At the end of 1994, with the New Year coming on, I realized it was time to start thinking about a change. I had been an attorney/lobbyist for the City for 13 years.

Within days into January I was taking time off to reconsider all my established career plans. I hated the craziness and politics, and the meanness that I saw. I took little joy from my work. I dreaded getting up each day. This was not me. I will not bore you with the endless trivia about why it got so bad, but trust me, it did. I sought employee counseling for help in dealing with the really negative stress I was feeling for the first time in my life.

My counselor asked me a simple question: "Why do you work in a place like that? It is dysfunctional." (Just the word I had used!) Well, it paid well, and had been exciting and fun for a long time. I only had a few visits under our employee assistance plan, but they helped me to decide to not be a victim, but to decide what I wanted, and to go after it.

The boom drops.
Before I got much chance to develop a plan, my position was eliminated in an amazingly swift move that left me with little recourse but to take severance and get on with my life. While all this was handled with a staggering lack of class or feeling, I realized that my biggest desire had indeed been to get out... or better, get out alive.

I admit it, I was really set back by the fact that after years of pretty devoted service, I could be so misunderstood, and treated so cavalierly for political purposes. Boy, how could I be so naive with my experience and so-called smarts? Dumb and Dumber!

Oh well, what was I going to do next?

Looking for the next happiness.
I spent more time than I thought I should just being angry and hurt, humiliated and beaten down. I could get a job doing what I had done -- lobbying -- but I really disliked the kiss-ass requirements of many such jobs. I wanted to do something new that would still put bread on the table. I would reconcile myself to "buying" happiness with a reduced salary if necessary, but I would still require creativity and excitement to be a part of any new position I took.

So, I embarked on a search.
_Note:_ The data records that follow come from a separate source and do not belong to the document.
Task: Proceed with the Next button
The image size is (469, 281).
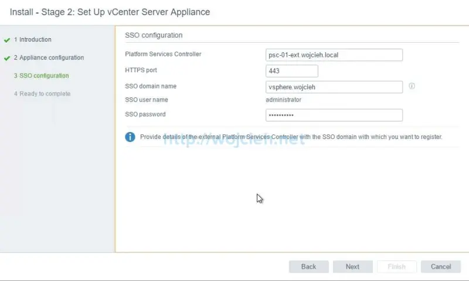Action: pos(352,266)
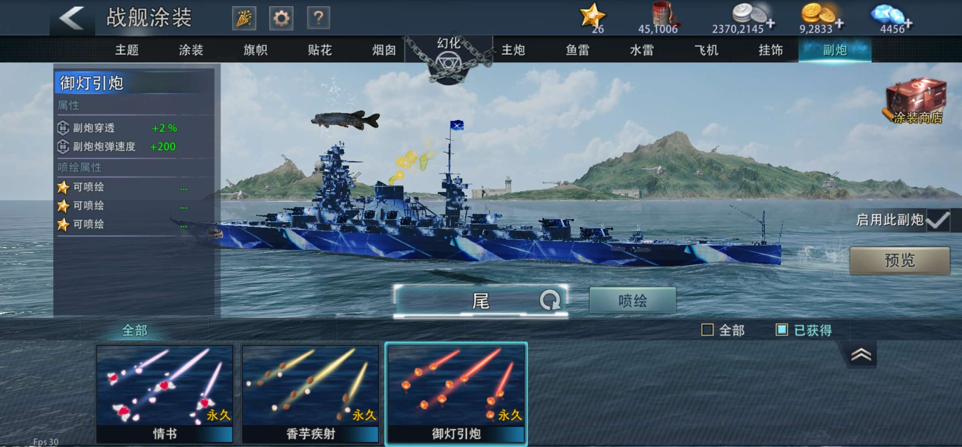This screenshot has width=962, height=447.
Task: Click the 喷绘 button
Action: pyautogui.click(x=632, y=300)
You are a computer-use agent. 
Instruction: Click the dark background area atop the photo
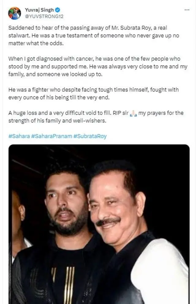coord(99,153)
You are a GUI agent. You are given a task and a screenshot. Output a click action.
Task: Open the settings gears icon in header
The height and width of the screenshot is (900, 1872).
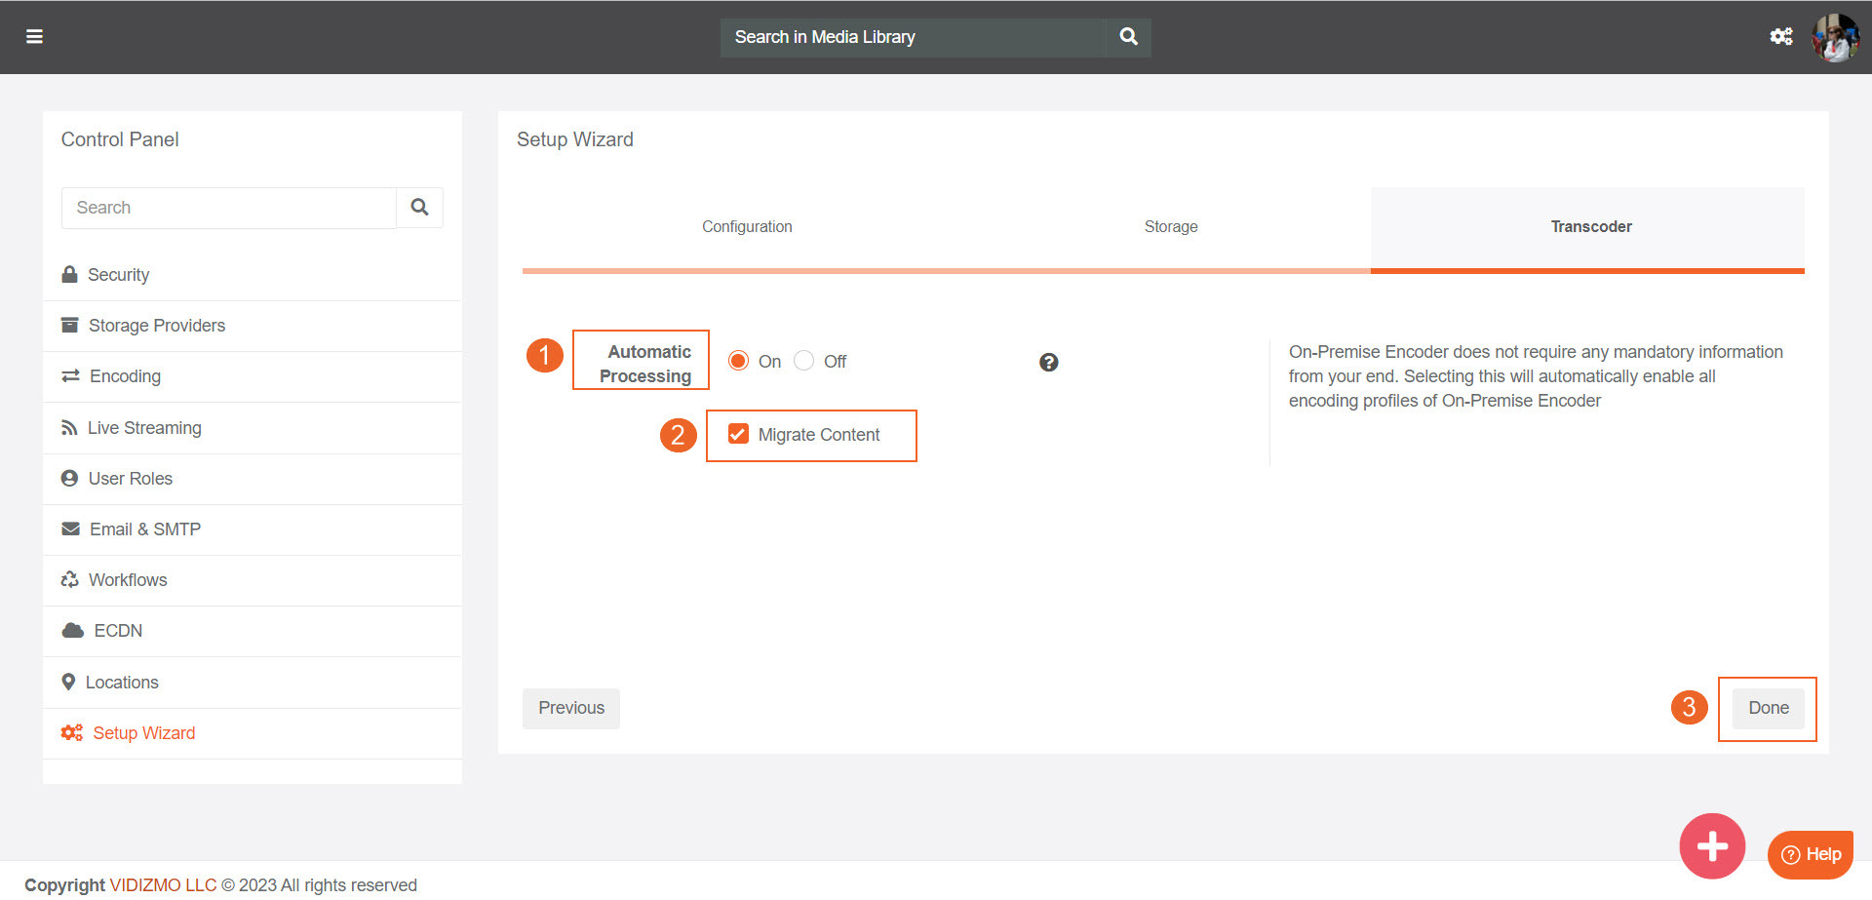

I read tons of books about "Job Shifts", "Doing What You Love and the Money Will Follow", "Transitions", etc.. I took personality tests, some of which confirmed what I had tried to hide from myself... that my work personality was too independence-oriented, entrepreneurial, and relationship-focused for me to be happy in the structure and hierarchy of government (where I had spent 20 years as a lawyer!).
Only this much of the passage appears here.